Wald met Jay Sarno in San Francisco, California, after the war. When Sarno developed Caesars Palace, a hotel and casino in Las Vegas, Nevada, Wald was hired as its project manager from 1964 to 1966. He then served as its vice president and corporate secretary from 1966 to 1974, as its chief executive officer from 1974 to 1981, and as its president from January 1981 to September 1984. He continued to work for the Caesars Palace until January 1985. In the 1980s, he reinvited Las Vegas as the world's capital of boxing championships, as hosting such events proved to be very lucrative to Caesars Palace. Meanwhile, he brought car races, like the Grand Prix, and he negotiated a broadcasting contract with NBC despite not being lucrative to Caesars Palace. He also brought tennis tournaments to the city. Additionally, he oversaw the rise of horse race betting in Las Vegas.

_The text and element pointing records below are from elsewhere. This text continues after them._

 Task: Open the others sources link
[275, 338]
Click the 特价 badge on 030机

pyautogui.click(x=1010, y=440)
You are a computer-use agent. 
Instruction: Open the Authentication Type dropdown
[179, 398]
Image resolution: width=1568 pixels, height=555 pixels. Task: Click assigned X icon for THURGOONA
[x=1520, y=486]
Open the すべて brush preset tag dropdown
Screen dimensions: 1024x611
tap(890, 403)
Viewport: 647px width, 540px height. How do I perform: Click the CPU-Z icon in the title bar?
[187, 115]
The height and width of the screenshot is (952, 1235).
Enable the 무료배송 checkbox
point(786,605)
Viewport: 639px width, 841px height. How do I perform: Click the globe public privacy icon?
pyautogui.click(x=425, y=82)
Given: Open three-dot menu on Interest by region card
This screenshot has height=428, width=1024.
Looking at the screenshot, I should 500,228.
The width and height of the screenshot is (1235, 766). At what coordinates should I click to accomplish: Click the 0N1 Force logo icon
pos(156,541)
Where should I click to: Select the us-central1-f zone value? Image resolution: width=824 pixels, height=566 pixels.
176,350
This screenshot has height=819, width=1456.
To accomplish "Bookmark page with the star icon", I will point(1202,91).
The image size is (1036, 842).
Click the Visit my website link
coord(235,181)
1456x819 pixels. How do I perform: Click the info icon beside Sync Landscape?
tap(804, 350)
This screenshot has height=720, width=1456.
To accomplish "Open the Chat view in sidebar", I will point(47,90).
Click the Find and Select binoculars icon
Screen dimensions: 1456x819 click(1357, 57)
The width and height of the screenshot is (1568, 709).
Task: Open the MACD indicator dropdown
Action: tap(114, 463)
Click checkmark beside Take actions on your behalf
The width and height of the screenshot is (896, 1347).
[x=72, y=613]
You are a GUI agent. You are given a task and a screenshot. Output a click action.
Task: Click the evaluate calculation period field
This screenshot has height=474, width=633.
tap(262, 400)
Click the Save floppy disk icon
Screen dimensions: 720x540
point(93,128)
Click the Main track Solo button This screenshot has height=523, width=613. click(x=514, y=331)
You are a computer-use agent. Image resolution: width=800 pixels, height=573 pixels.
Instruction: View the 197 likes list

Wald served as senior vice president of MGM Grand Hotel and Casino from 1985 to 1993. He was the project manager for the redevelopment of the El Rancho Hotel and Casino in 1993, but the project failed. He also served as the president of the Nevada Resort Association.

Wald served as brigadier general in the Nevada Army National Guard from 1973 to 1978. He served as the president of the United Way of Las Vegas in 1982. He served on the board of the Las Vegas Convention and Visitors Authority and the advisory board of the Clark County Community College. He also served on the Southern Nevada Drug Abuse Council. Additionally, he served on the executive board of the Boy Scouts of America.

==Personal life and death==
Wald married Maryellen McPeak. Wald had a son, Kerry Lee Eichenwald, and a daughter, Allyson Wald Butto together with his first wife. They resided in Las Vegas, Nevada.

Wald died on May 8, 1996, at the Walter Reed Army Hospital in Washington, D.C. He was buried at the Arlington National Cemetery.